▶ _PROBLEM REQUIREMENTS_:
Give back exactly the lines from the one that holds "The image size is (1519, 854)." through the final line of the data; omit the pictures and add nothing.
*** Opening DATA EXTRACTS ***
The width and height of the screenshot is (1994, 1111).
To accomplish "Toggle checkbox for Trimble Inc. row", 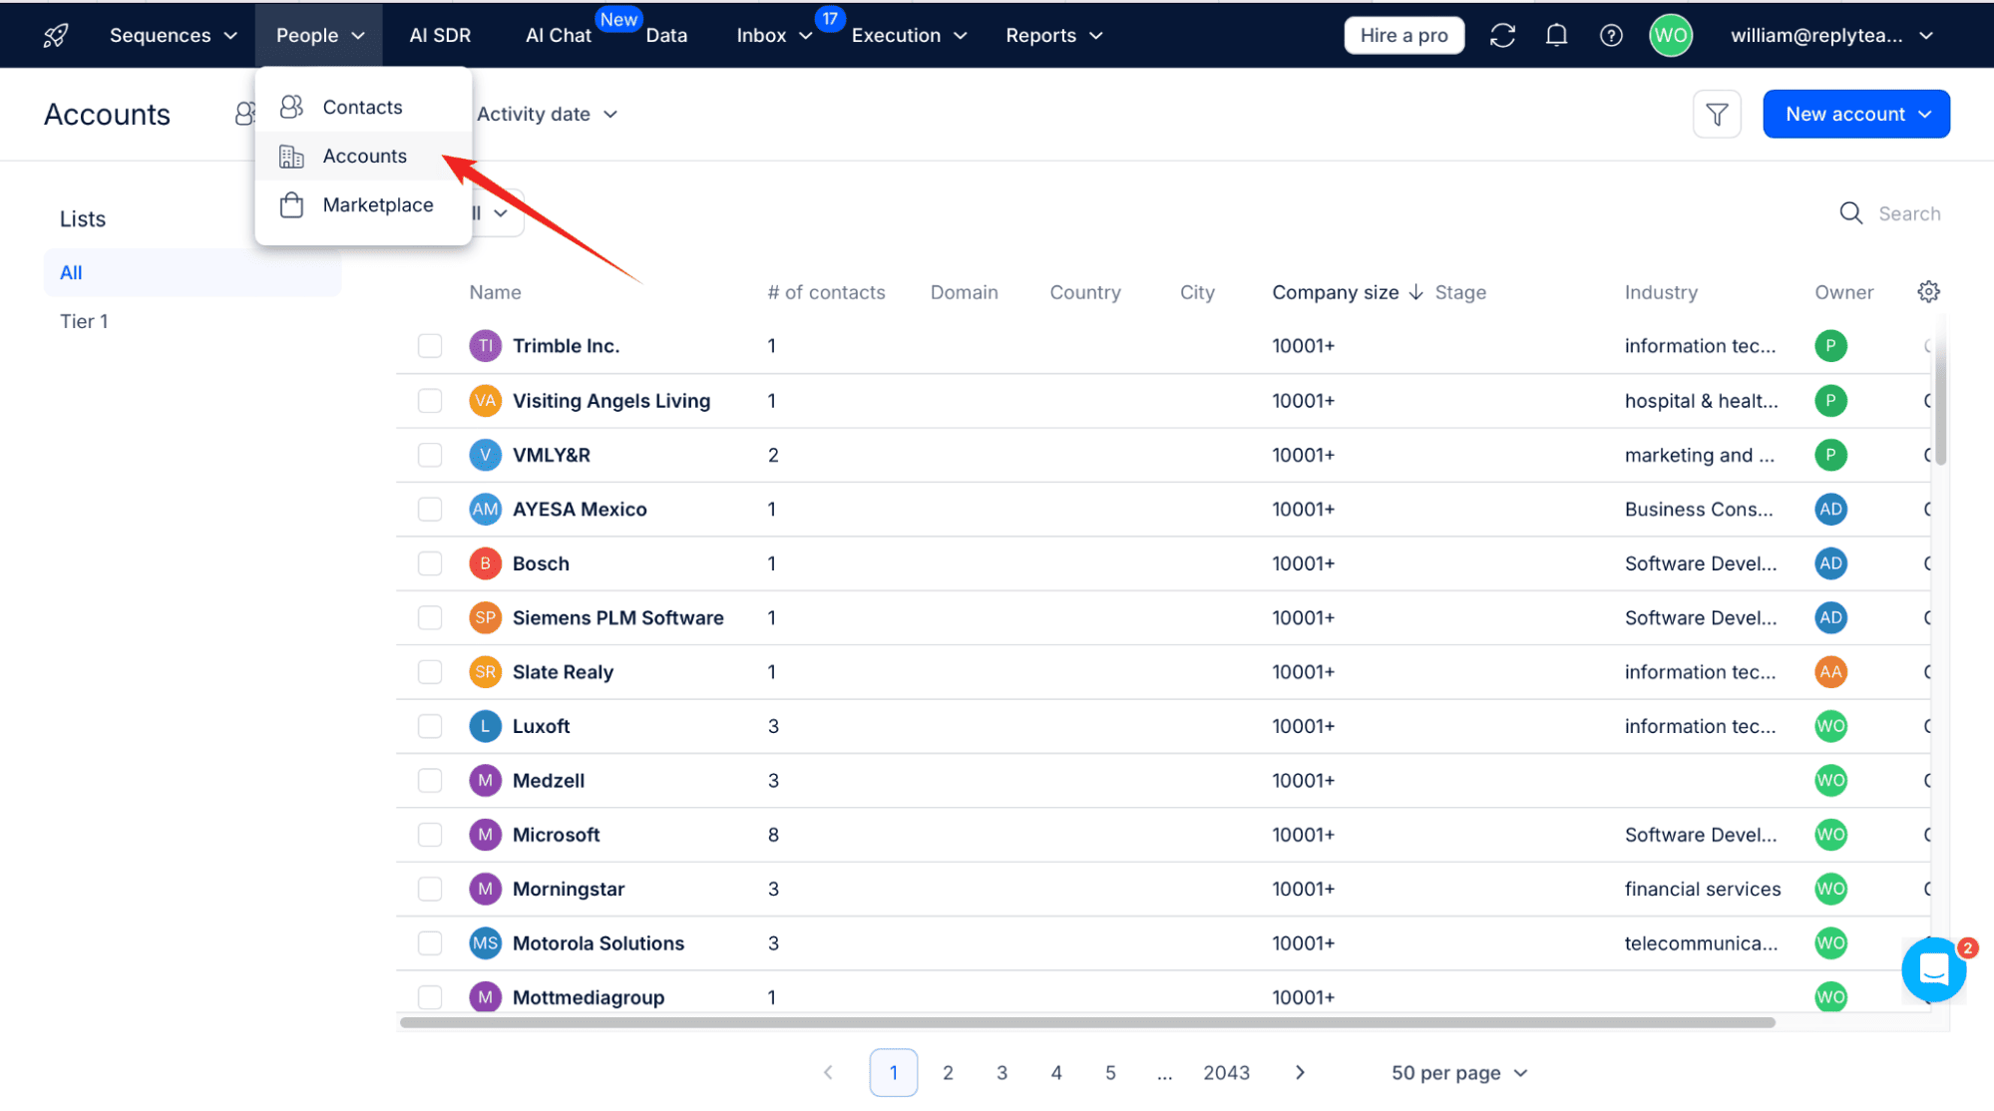I will coord(430,345).
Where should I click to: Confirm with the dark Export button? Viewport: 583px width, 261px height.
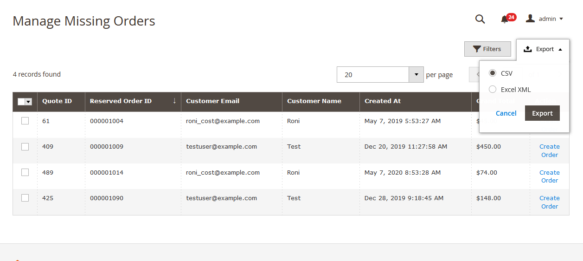coord(542,113)
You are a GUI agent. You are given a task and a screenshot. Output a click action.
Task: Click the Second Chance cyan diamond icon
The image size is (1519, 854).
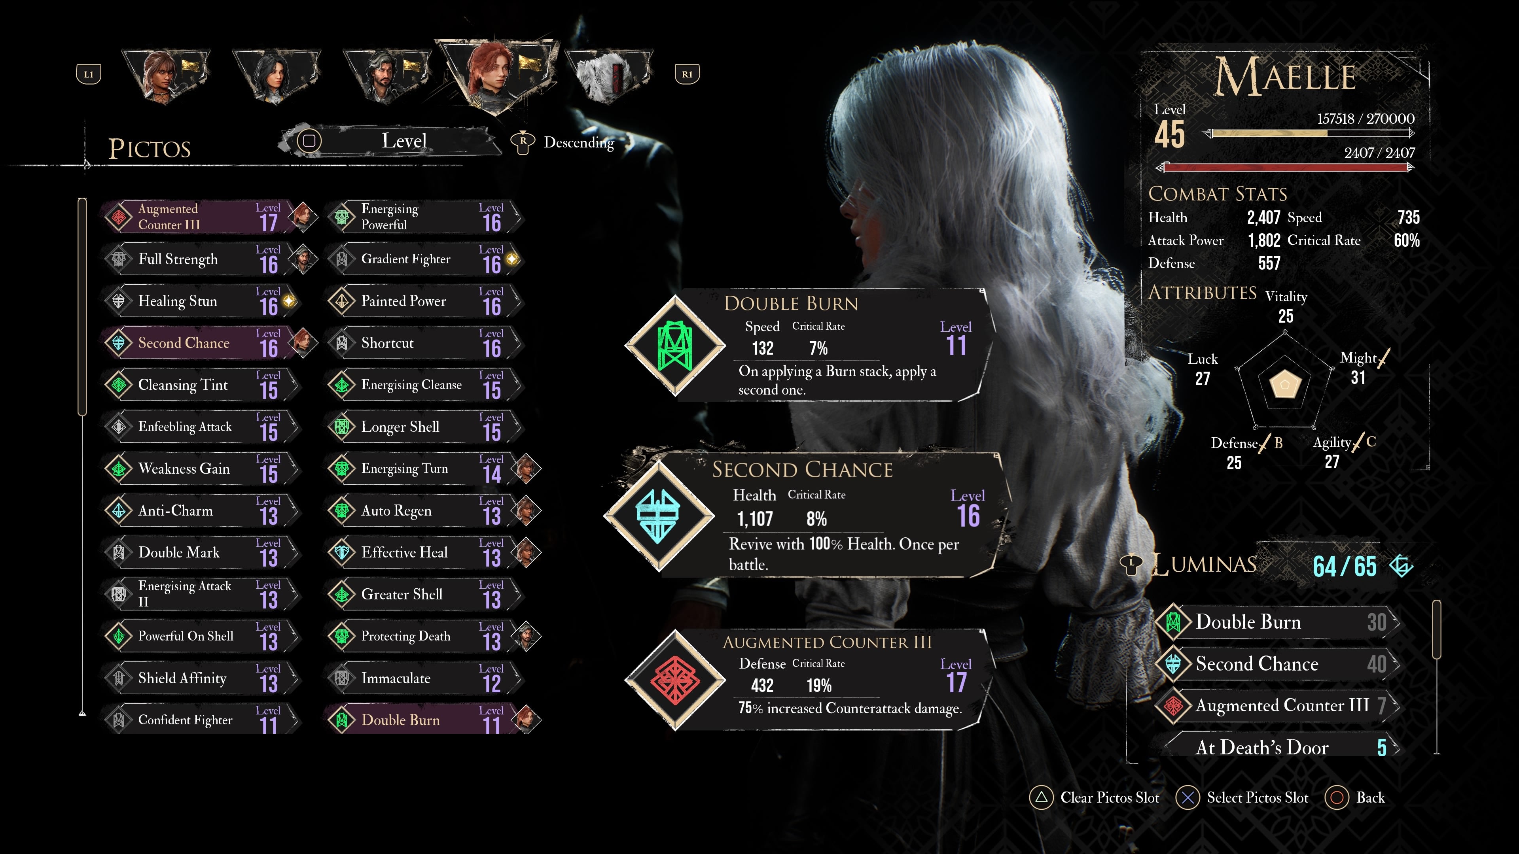pyautogui.click(x=658, y=516)
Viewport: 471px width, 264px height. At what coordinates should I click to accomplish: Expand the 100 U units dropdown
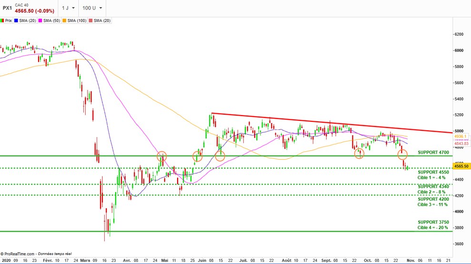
*** Closing DATA EXTRACTS ***
▶ _WRITTEN ANSWER_:
The image size is (1519, 854).
pyautogui.click(x=658, y=516)
Viewport: 471px width, 264px height. At what coordinates should I click to accomplish: Expand the 100 U units dropdown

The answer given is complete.